=== DATA TO PROCESS ===

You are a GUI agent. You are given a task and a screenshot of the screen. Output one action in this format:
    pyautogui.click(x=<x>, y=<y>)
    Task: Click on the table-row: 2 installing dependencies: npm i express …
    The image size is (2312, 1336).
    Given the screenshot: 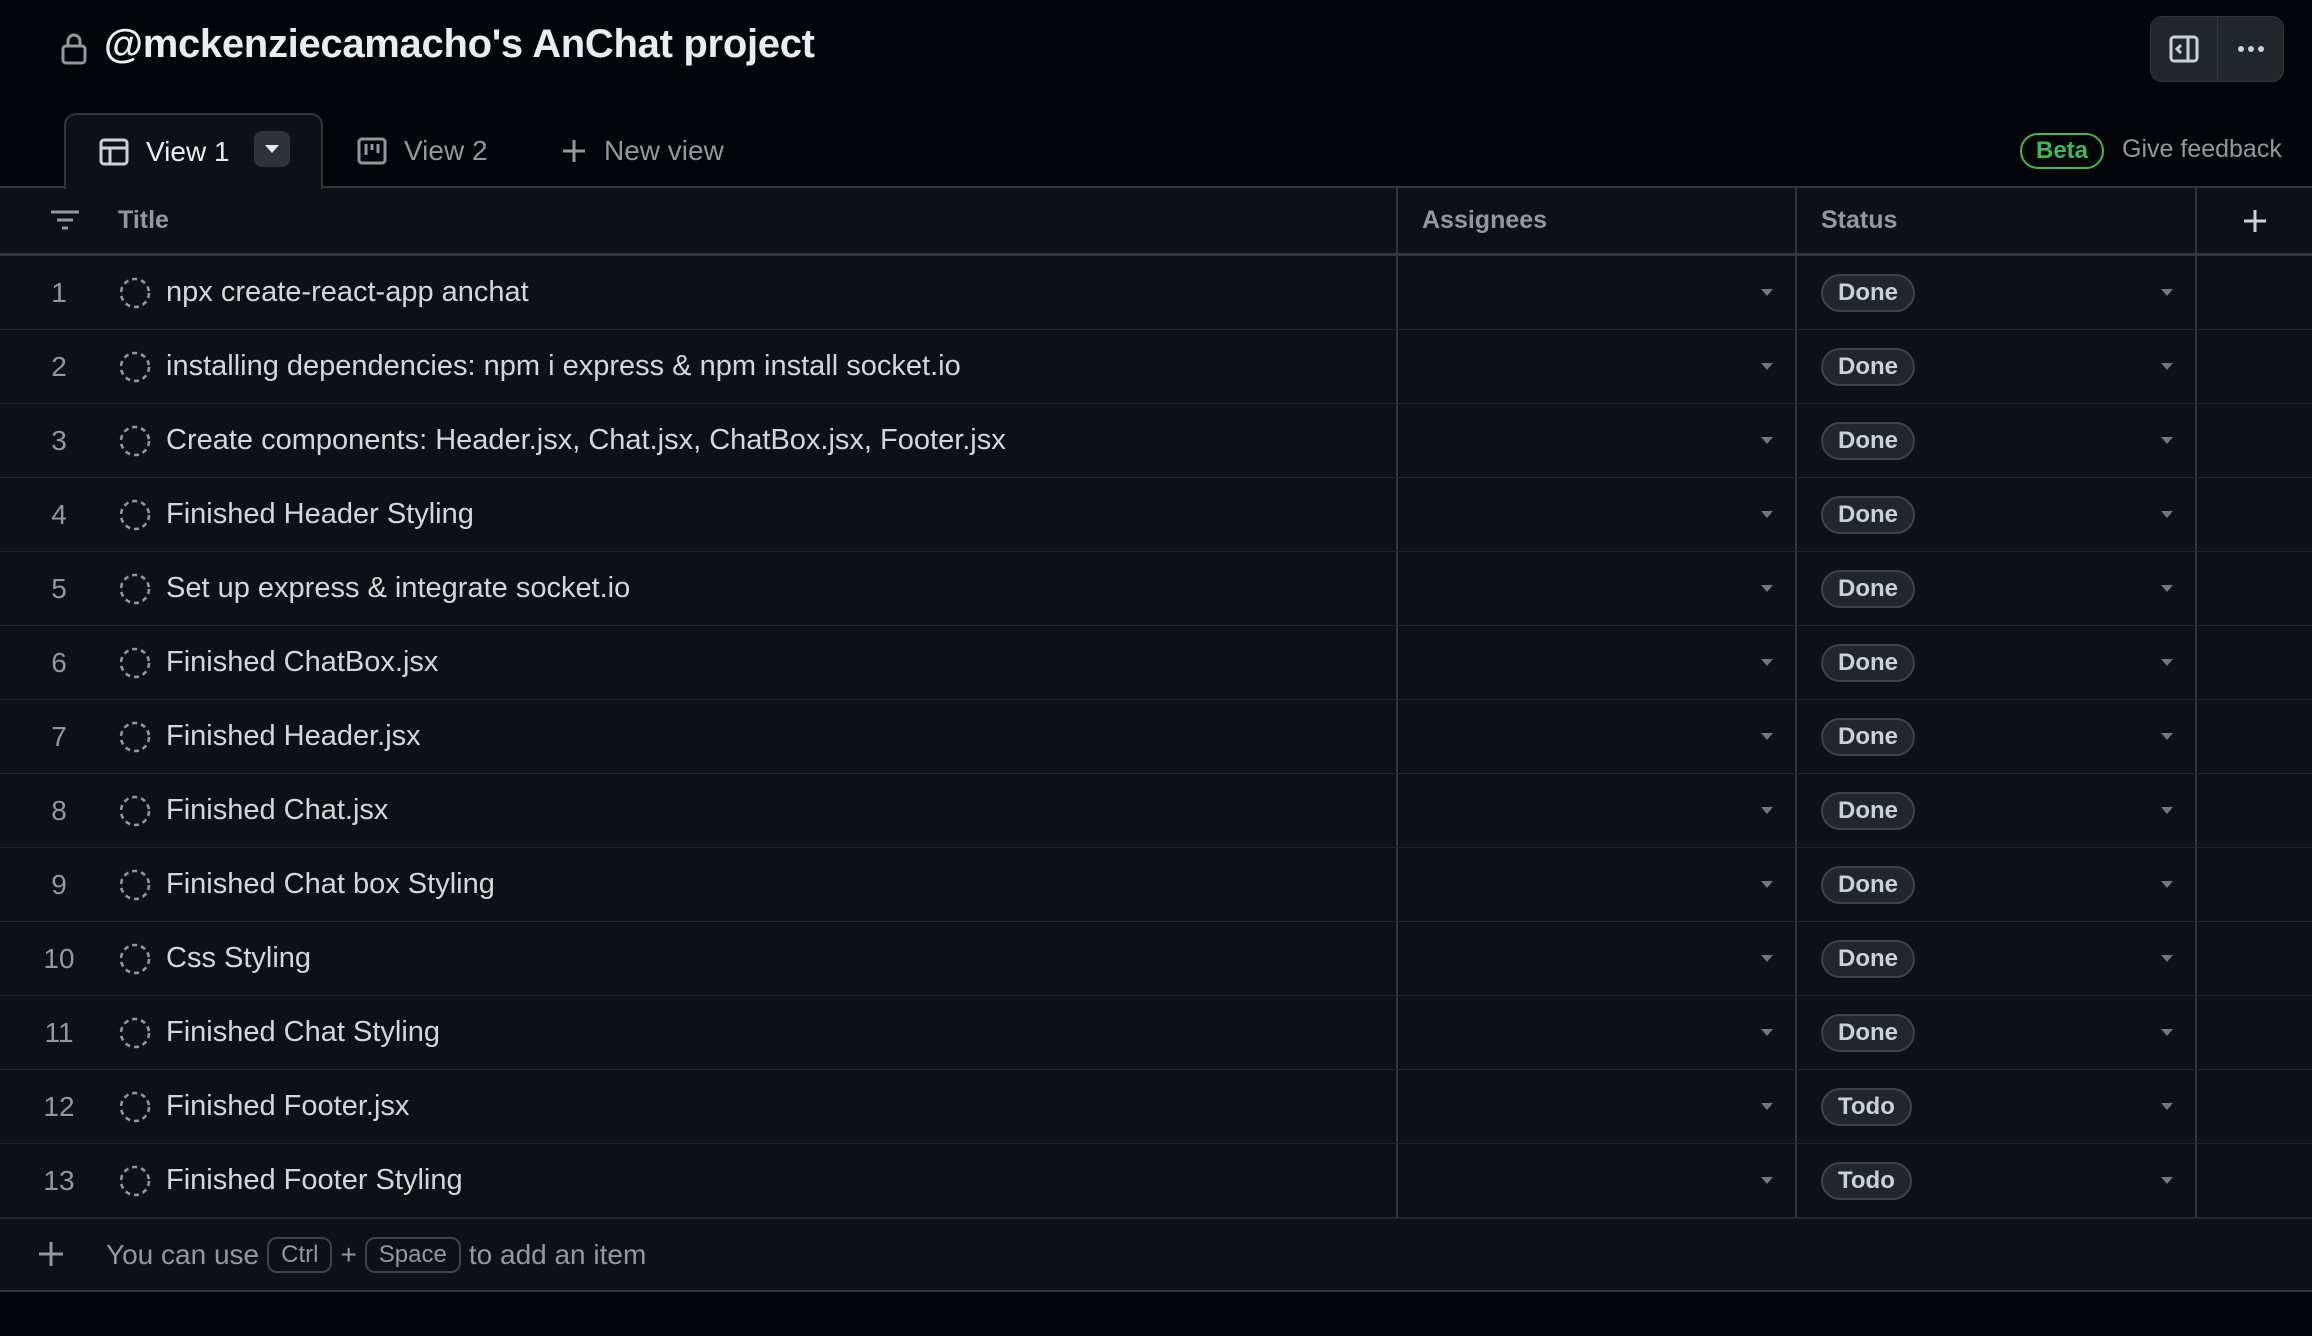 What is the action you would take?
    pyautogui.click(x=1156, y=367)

===
=== DATA TO PROCESS ===

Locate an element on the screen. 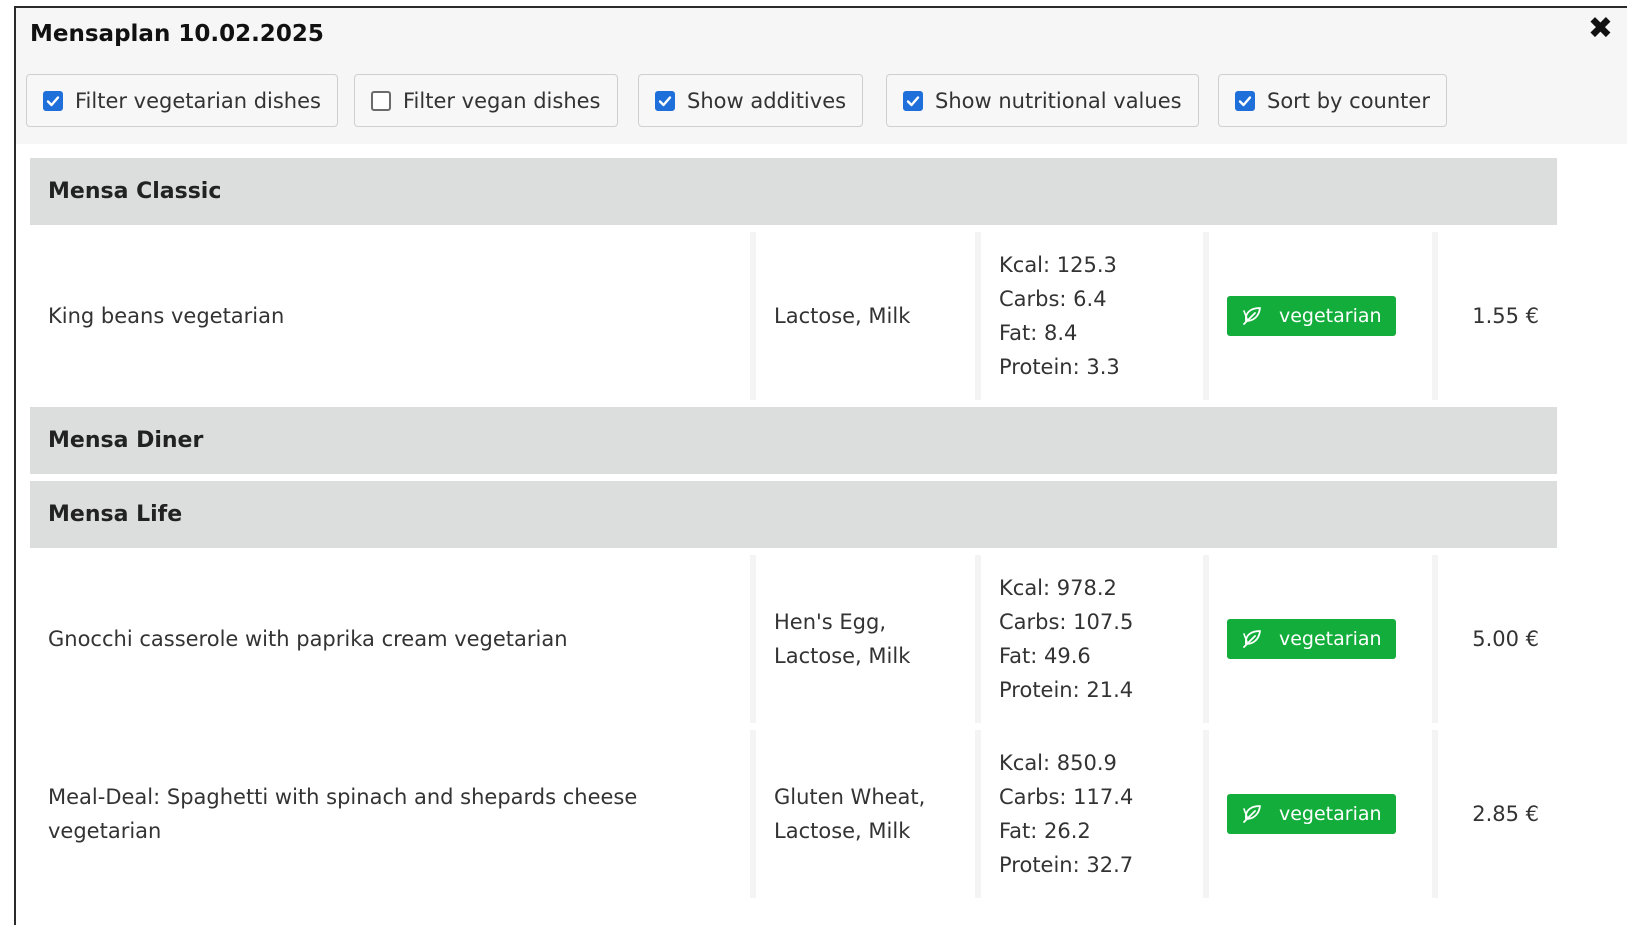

===

• EXERCISE DETAILS
Please rewrite the records from the line with "You are a GUI" up to and including the line with "The image size is (2312, 1336).", swapping "agent" for "assistant" and keeping everything else the same.

• WRITTEN SOLUTION
You are a GUI assistant. You are given a task and a screenshot of the screen. Output one action in this format:
    pyautogui.click(x=<x>, y=<y>)
    Task: Click on the table-row: 2 installing dependencies: npm i express …
    The image size is (2312, 1336).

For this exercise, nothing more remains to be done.